3) Supinator Syndrome: The radial nerve is commonly irritated as it passes underneath the supinator muscle in the back of the forearm. This condition causes weakness with wrist extension and numbness in the back of the hand.
The goals for treating peripheral nerve injuries includes maintaining a full range of motion, reducing inflammation, improving mobility of the nerve and reducing pain levels. Treatment includes RICE principles, activity modification, nerve flossing, soft tissue massage, acupuncture, mobilization, splints/taping and muscle strengthening.
The nerve injuries explained above are the most common around the elbow. This does not represent a comprehensive list of possible causes. If you experience any weakness, numbness or tingling in the arms you should have it properly assessed and treated to prevent further deterioration.

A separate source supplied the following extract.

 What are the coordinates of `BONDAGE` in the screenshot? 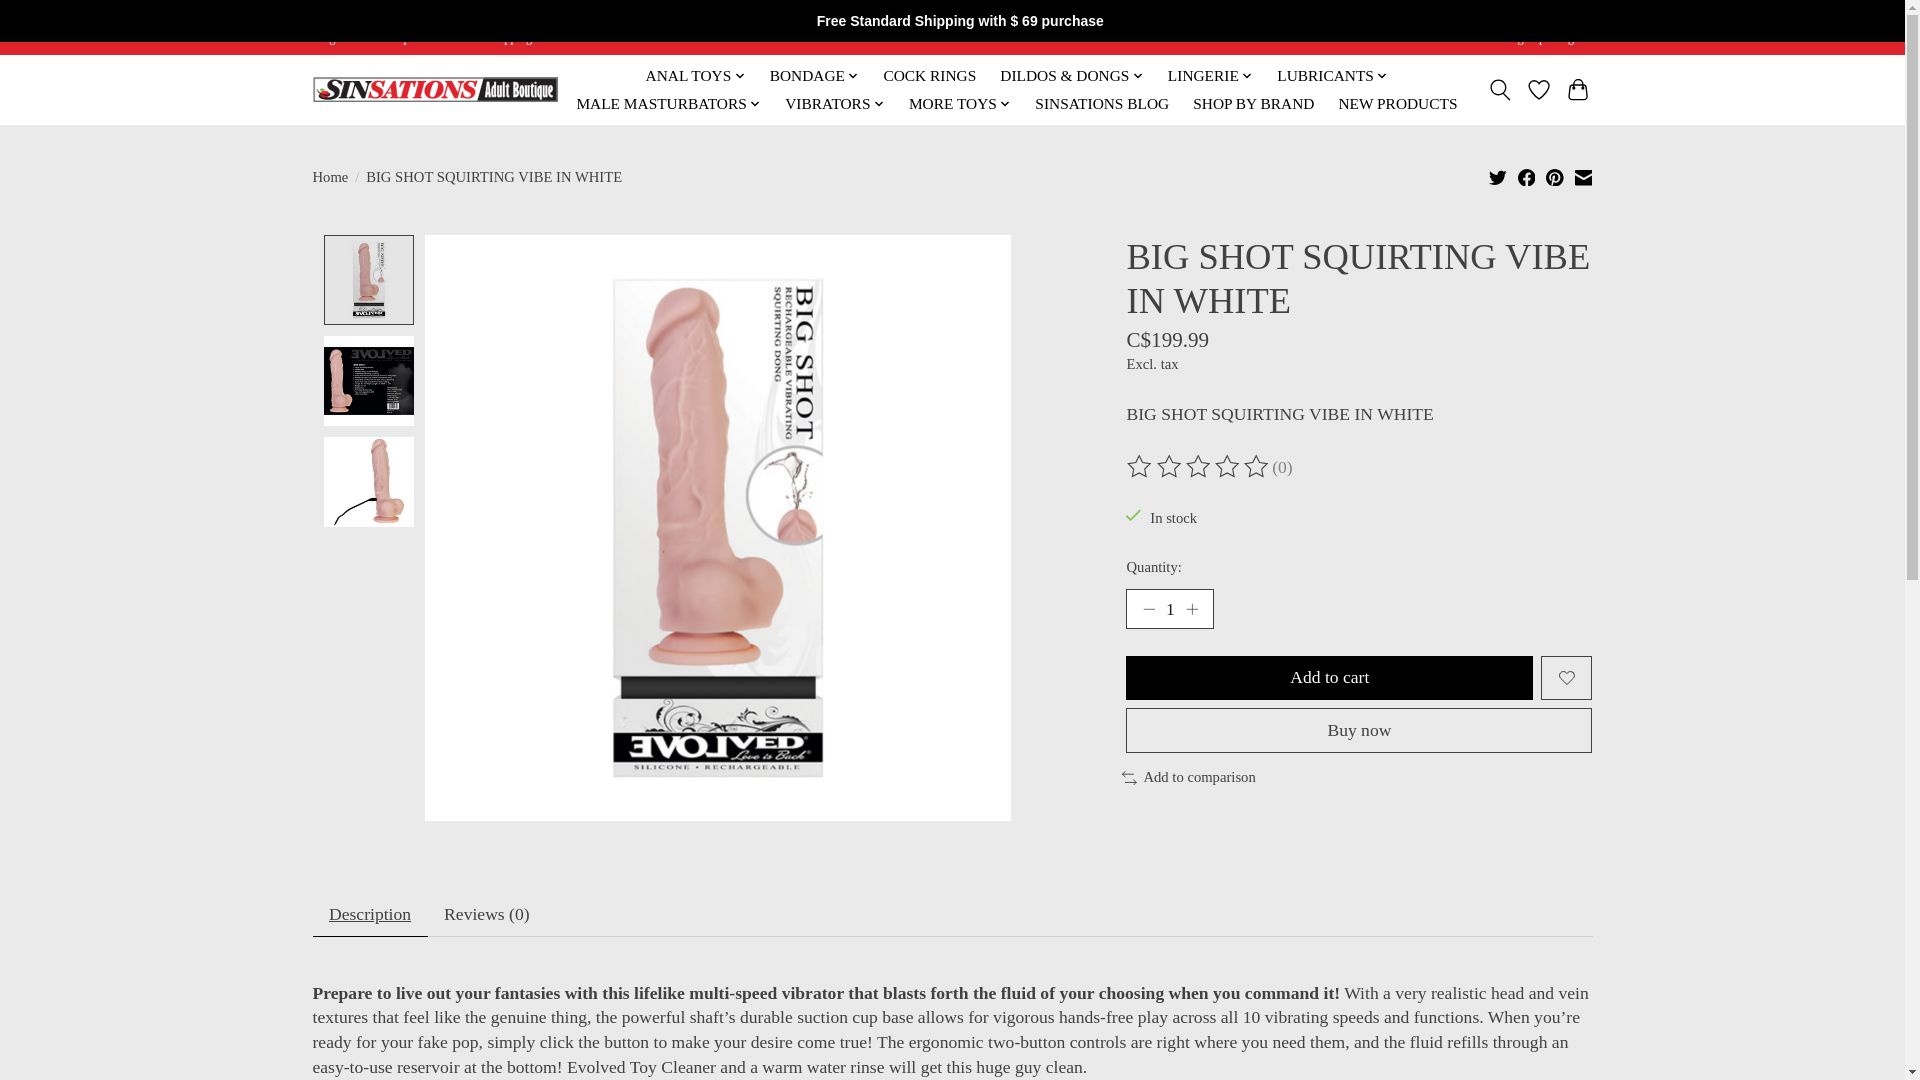 It's located at (814, 75). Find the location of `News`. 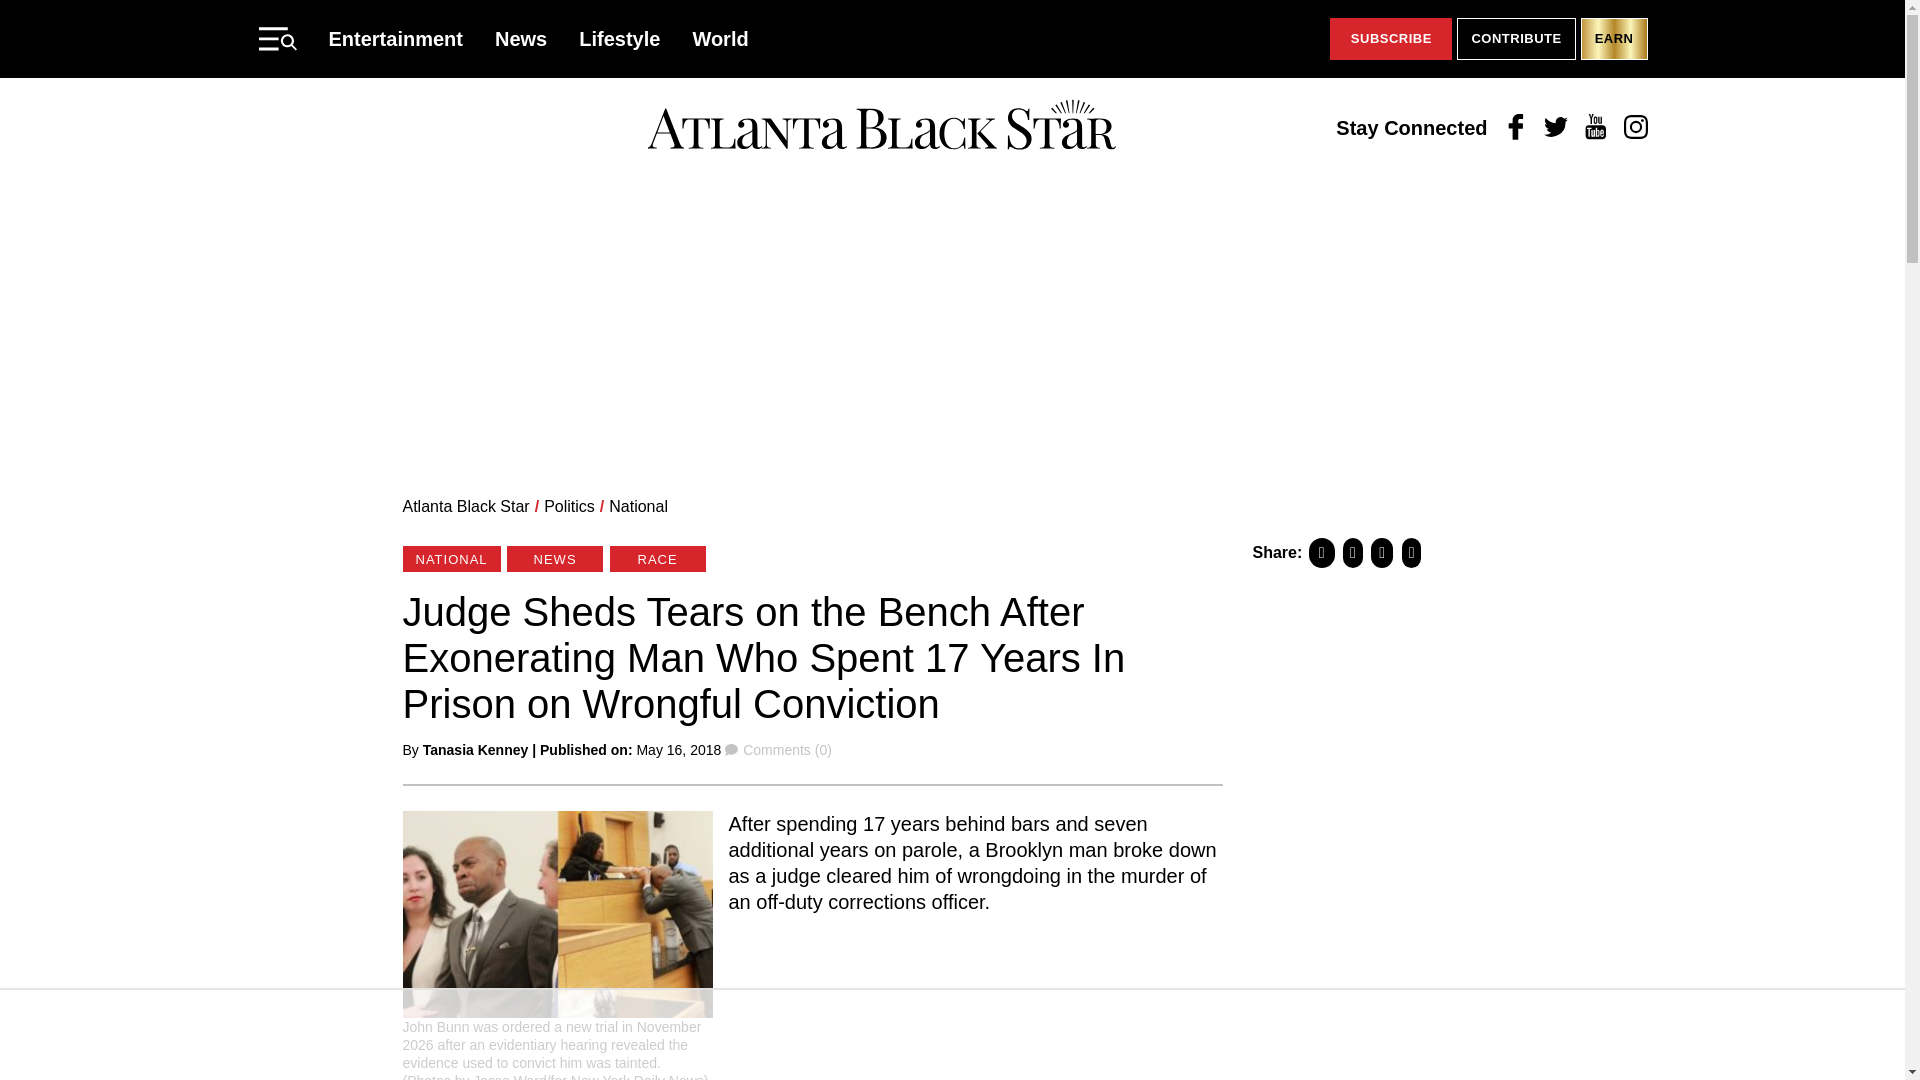

News is located at coordinates (521, 38).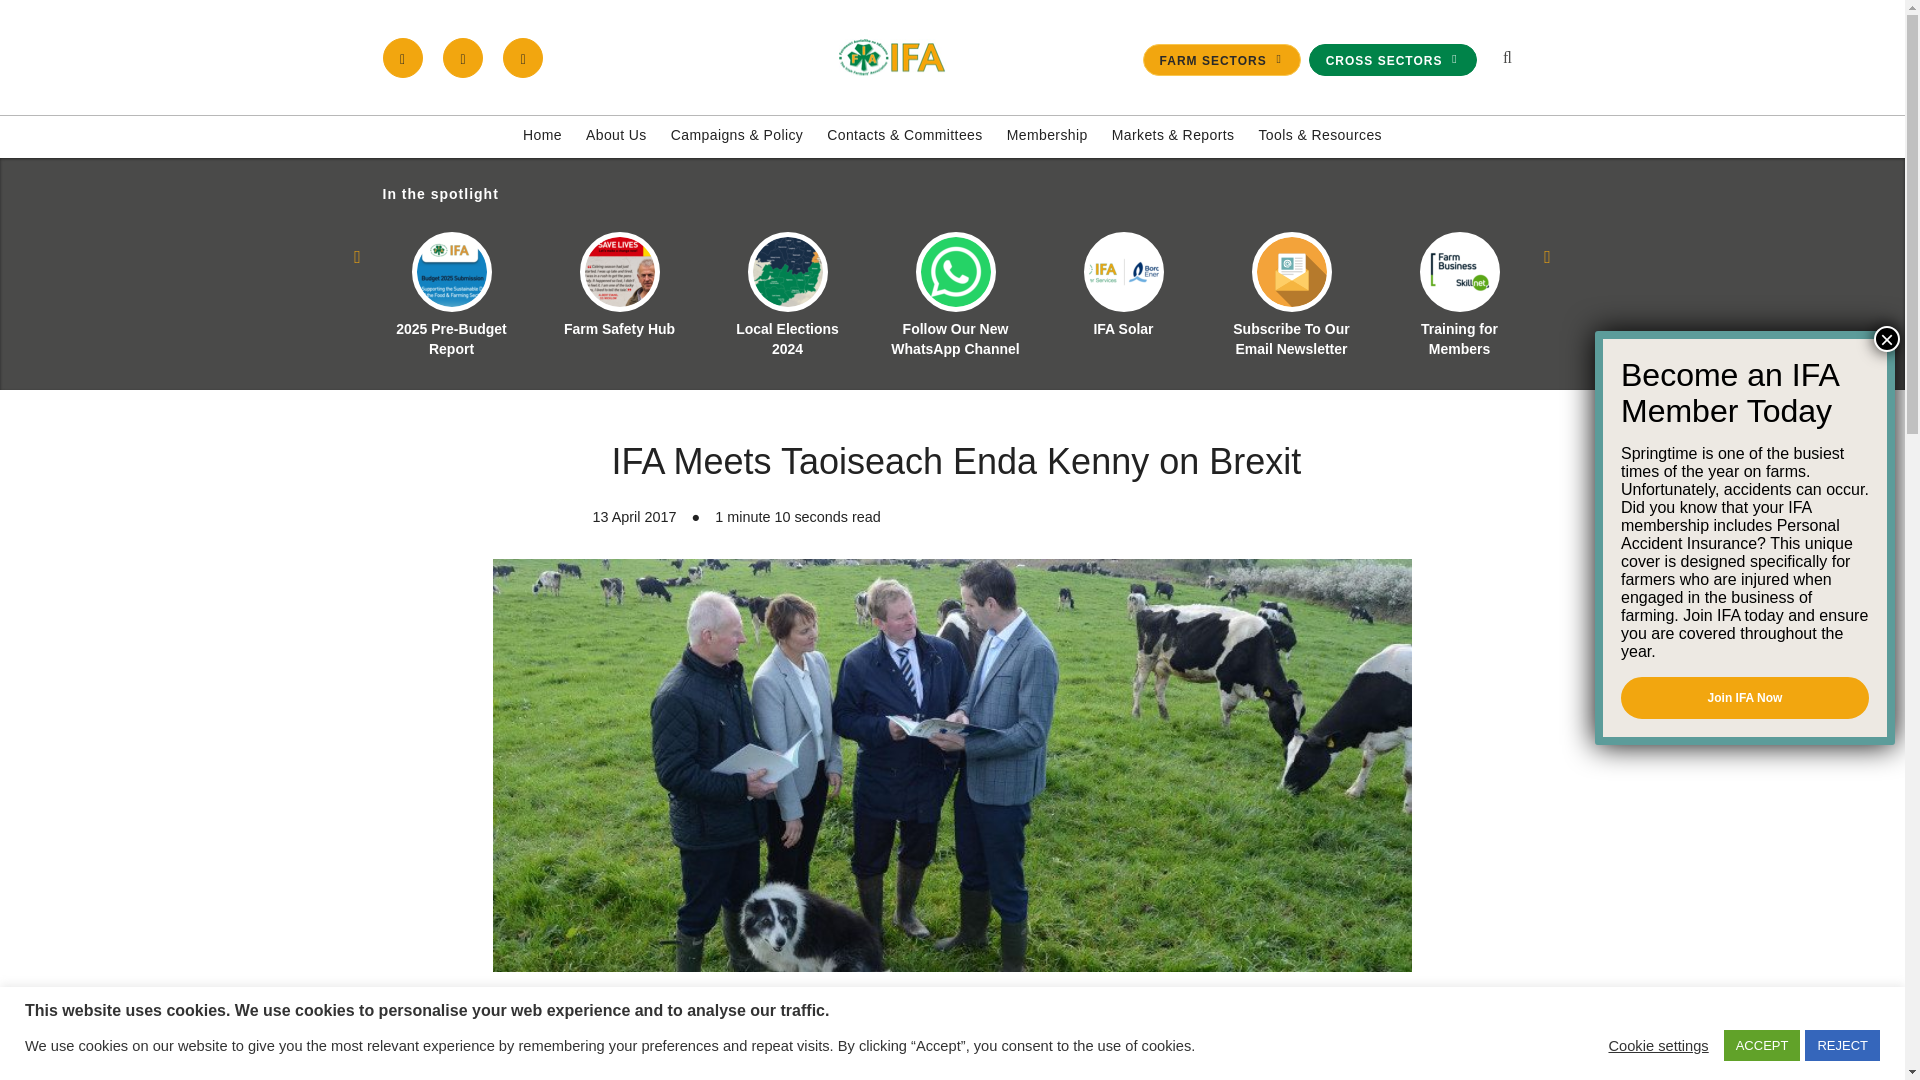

Young CC. (2016). Medscape: Medial Epicondylitis. Updated on April 19th, 2016. Retrieved from: http://emedicine.medscape.com/article/97217-overview#a6 on May 8th, 2017.
AAOS. OrthoInfo: Tennis Elbow (Lateral Epicondylitis), American Academy of Orthopedic Surgeons (AAOS). Updated July 2015. Retrieved from: http://orthoinfo.aaos.org/topic.cfm?topic=a00068 on May 9th, 2017.
Neal, S. L., & Fields, K. B. (2010). Peripheral nerve entrapment and injury in the upper extremity. American family physician, 81(2).